Former Twitter execs tell Republicans they erred on Hunter Biden laptop story
By David Morgan
WASHINGTON (Reuters) -Former Twitter executives told a Republican-led U.S. House committee on Wednesday that they made a mistake by blocking tweets about a laptop said to belong to President Joe Biden's son Hunter but said government officials were not involved.
At a combative day-long hearing before the House of Representatives Oversight Committee, Republicans claimed that Twitter cooperated with government officials and the news media to suppress a New York Post article on the laptop's contents, two weeks ahead of Biden's 2020 election victory over former President Donald Trump, a Republican.
The committee's witnesses, three former Twitter executives, said in subpoenaed testimony that they mistakenly believed the Post article contained hacked material and reversed their decision to limit its circulation on the social media platform within 24 hours.
Democrats accused Republicans of pursuing a politically motivated fishing expedition against Biden and raised concerns about witness intimidation after a Republican lawmaker warned the former executives that they would be held accountable for activities she deemed "highly illegal."
The proceedings, which came a day after Biden offered to work with Republicans on some of the nation's toughest problems in his State of the Union address, represented the first public hearing of an investigation into the Biden family's business dealings that Republicans promised their most hardline supporters during last year's midterm election campaign.

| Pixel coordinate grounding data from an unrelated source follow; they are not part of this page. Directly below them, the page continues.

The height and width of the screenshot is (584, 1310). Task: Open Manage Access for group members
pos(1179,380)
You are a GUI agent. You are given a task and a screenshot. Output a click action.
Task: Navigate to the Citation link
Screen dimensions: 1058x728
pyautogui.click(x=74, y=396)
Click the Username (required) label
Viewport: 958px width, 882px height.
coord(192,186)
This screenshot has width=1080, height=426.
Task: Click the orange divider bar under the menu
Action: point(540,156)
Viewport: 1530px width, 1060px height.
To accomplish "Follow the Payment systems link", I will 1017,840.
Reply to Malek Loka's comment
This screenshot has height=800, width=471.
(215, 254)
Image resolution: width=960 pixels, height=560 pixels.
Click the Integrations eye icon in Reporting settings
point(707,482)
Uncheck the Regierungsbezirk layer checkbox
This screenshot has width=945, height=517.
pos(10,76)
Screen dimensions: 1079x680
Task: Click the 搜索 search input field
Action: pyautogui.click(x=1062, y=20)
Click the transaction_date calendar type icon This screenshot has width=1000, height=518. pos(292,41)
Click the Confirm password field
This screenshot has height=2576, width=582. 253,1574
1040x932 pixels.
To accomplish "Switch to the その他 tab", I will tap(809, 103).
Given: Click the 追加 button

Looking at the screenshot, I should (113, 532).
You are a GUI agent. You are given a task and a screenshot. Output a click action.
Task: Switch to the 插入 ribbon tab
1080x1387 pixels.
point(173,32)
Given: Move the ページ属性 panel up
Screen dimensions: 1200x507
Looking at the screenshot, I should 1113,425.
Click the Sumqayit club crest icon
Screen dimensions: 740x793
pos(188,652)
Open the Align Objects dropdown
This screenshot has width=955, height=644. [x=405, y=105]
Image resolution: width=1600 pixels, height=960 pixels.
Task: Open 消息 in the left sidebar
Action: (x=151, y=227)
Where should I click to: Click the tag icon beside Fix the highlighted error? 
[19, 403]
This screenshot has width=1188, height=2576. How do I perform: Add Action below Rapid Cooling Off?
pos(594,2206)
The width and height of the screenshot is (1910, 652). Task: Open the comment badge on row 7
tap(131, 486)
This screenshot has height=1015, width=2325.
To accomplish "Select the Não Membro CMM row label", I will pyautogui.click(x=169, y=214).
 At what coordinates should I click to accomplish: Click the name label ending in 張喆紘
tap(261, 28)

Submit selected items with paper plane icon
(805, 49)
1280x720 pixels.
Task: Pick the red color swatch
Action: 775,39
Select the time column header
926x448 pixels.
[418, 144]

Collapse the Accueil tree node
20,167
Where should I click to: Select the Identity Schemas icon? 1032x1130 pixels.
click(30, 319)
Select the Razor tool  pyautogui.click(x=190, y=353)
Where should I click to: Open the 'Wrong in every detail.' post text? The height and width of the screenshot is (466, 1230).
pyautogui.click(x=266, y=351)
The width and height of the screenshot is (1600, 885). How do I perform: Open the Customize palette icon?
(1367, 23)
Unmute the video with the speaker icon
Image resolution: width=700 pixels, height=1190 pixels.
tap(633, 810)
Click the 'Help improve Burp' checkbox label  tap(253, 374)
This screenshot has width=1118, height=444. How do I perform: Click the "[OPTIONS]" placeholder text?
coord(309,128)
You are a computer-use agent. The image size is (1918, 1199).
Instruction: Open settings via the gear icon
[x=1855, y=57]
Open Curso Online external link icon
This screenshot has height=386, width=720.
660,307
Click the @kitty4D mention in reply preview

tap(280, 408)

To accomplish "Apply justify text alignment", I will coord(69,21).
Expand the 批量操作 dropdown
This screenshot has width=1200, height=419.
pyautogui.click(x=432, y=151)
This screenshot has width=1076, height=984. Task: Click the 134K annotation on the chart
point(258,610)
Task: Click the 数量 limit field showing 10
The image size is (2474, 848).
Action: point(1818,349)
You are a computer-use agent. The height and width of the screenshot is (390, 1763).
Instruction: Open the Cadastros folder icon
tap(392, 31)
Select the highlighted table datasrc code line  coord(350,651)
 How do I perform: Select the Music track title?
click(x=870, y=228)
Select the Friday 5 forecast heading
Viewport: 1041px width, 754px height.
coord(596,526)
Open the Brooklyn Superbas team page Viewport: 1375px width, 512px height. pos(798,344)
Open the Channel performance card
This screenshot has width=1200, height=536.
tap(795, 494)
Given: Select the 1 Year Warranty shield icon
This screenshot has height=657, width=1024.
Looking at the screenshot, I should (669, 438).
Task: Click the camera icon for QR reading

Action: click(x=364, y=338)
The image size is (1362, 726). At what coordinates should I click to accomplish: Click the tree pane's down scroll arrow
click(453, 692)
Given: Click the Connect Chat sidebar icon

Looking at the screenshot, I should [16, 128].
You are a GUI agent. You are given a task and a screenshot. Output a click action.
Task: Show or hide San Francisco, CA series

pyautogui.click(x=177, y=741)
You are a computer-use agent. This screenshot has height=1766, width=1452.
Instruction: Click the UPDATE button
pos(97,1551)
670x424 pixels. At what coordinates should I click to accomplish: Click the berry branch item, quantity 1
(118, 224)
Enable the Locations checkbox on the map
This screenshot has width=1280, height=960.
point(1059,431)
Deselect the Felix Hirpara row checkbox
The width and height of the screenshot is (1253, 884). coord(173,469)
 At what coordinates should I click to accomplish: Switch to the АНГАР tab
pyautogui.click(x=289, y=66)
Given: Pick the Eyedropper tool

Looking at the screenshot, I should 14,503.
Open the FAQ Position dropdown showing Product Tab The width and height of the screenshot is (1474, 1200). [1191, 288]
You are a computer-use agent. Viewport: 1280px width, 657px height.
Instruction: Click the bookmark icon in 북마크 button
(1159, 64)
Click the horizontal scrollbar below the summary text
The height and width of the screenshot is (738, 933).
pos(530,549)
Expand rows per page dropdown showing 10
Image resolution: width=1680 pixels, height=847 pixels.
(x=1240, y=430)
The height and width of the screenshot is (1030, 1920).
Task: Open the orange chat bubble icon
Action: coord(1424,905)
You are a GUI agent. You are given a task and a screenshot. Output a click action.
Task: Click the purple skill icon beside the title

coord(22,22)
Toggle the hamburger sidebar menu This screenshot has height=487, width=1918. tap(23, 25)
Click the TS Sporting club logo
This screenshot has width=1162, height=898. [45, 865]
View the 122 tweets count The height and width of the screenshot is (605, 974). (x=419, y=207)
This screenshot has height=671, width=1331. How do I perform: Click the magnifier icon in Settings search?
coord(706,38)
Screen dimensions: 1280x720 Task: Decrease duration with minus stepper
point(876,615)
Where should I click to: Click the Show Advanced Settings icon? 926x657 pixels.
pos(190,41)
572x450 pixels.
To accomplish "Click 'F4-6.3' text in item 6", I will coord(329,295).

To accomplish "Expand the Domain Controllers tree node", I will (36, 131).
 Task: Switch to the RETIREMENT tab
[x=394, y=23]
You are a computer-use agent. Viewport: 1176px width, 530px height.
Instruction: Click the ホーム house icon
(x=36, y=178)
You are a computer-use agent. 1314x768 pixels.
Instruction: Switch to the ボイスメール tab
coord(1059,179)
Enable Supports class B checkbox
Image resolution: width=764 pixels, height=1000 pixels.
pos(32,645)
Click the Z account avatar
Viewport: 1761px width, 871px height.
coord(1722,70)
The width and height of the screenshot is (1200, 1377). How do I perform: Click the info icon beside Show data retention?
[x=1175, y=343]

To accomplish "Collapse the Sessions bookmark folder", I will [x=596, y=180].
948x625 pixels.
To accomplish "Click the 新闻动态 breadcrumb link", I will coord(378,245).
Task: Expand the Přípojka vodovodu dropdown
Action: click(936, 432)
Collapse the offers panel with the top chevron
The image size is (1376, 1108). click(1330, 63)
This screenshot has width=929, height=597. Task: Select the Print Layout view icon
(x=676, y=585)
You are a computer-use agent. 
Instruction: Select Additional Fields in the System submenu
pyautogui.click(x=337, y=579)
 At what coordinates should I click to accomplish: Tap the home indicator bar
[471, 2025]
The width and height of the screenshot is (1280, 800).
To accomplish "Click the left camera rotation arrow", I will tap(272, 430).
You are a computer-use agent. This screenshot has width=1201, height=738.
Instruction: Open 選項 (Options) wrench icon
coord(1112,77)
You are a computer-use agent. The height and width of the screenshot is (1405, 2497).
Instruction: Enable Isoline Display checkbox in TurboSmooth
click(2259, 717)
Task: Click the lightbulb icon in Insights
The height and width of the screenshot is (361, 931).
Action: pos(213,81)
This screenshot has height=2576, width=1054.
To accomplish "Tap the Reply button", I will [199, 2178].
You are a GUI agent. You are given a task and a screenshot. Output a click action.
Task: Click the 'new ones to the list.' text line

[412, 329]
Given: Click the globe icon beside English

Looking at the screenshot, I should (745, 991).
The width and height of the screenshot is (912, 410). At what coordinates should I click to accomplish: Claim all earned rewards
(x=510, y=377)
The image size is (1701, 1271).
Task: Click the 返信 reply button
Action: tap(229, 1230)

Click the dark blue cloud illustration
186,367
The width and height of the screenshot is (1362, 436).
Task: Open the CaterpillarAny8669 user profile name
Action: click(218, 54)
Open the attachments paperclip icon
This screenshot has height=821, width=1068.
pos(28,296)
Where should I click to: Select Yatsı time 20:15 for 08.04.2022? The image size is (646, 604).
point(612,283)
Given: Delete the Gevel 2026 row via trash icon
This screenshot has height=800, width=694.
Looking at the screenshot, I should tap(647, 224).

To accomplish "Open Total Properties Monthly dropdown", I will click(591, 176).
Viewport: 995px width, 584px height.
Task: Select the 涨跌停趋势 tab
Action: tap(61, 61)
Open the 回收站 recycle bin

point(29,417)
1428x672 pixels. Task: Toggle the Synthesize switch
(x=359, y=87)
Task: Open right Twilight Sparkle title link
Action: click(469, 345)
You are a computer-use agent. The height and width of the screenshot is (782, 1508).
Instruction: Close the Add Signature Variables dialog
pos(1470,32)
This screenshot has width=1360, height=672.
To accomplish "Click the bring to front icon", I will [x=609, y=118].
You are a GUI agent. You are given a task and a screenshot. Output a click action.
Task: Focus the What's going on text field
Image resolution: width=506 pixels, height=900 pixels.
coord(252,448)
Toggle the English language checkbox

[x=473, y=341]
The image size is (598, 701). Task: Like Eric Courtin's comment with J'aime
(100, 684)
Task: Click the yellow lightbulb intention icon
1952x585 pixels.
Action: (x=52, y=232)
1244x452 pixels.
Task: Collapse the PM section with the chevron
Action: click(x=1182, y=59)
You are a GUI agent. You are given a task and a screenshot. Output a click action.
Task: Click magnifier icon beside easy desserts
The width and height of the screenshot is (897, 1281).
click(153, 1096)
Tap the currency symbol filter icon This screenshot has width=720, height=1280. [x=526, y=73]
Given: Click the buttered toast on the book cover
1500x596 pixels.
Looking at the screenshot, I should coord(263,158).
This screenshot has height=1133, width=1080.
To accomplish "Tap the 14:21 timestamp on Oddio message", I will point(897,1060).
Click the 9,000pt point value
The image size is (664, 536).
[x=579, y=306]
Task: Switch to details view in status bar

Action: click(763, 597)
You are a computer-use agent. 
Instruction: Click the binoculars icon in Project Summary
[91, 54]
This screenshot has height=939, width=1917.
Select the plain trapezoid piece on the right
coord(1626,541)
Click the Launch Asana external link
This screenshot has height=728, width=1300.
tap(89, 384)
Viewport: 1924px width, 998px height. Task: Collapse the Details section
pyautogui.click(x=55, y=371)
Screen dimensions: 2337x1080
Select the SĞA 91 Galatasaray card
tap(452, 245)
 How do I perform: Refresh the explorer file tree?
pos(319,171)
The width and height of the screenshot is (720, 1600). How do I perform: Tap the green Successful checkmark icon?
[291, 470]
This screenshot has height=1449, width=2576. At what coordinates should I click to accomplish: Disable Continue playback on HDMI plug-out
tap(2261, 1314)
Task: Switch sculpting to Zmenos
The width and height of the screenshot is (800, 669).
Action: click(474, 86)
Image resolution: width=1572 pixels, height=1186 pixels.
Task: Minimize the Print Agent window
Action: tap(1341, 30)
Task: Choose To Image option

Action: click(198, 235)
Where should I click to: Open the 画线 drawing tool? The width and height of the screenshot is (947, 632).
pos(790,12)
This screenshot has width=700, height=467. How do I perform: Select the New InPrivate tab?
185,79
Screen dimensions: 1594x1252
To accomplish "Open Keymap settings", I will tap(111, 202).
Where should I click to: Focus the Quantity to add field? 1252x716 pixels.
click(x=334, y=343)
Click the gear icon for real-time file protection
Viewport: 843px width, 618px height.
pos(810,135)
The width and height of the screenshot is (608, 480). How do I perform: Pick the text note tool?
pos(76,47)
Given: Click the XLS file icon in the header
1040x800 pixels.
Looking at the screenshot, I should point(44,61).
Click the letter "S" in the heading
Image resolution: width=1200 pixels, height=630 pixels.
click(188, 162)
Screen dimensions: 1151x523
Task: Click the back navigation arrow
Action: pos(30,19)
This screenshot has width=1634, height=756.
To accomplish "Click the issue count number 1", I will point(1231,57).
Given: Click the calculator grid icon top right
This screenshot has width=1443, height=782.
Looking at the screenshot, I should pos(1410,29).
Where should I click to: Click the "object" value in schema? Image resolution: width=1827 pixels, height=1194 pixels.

The White House issued a statement denouncing the hearing as "a bizarre political stunt" motivated by denial of Biden's election victory over Trump, who continues to claim falsely that his defeat was the result of fraud.
"America witnessed a coordinated campaign by social media companies, mainstream news and the intelligence community to suppress and de-legitimize the existence of Hunter Biden's laptop and its contents," committee Chairman James Comer said at the outset of the proceedings.
Hunter Biden's attorney Abbe Lowell has denied in a statement any connection between his client and what he called the "so-called laptop," including contents that Republicans "allege to be Mr. Biden's personal data."
Yoel Roth, Twitter's former head of trust and safety, testified that the team responsible for enforcing rules on content was separate from Twitter personnel involved in government relations.
He said Twitter was trying to avoid the kind of interference that occurred in 2016, when Russian officials allegedly hacked Democratic National Committee computers and disseminated material through social media.
The Twitter executives also said company policy sought to mitigate content that could lead to political violence, such as what later occurred in the Jan. 6, 2021, attack on the U.S. Capitol by Trump's supporters.
"I am here to tell you that doing nothing is not an option. If we continue to do nothing, violence is going to happen again," said Anika Collier Navaroli, a former member of Twitter's U.S. safety policy team.
Democrats raised concerns about witness intimidation after Republican Representative Anna Paulina Luna presented what she called proof that Twitter and the federal government had acted jointly to censor Americans.
"It's highly illegal. You were all engaged in this action. And I want you to know that you will all be held accountable," Luna told the witnesses.
Representative Jamie Raskin, the panel's top Democrat, urged members to keep in mind that Twitter is a private company with the power to choose its own content.
"It's even more important now that we have members who are actually threatening witnesses with arrest and prosecution for clearly imaginary offenses," Raskin said.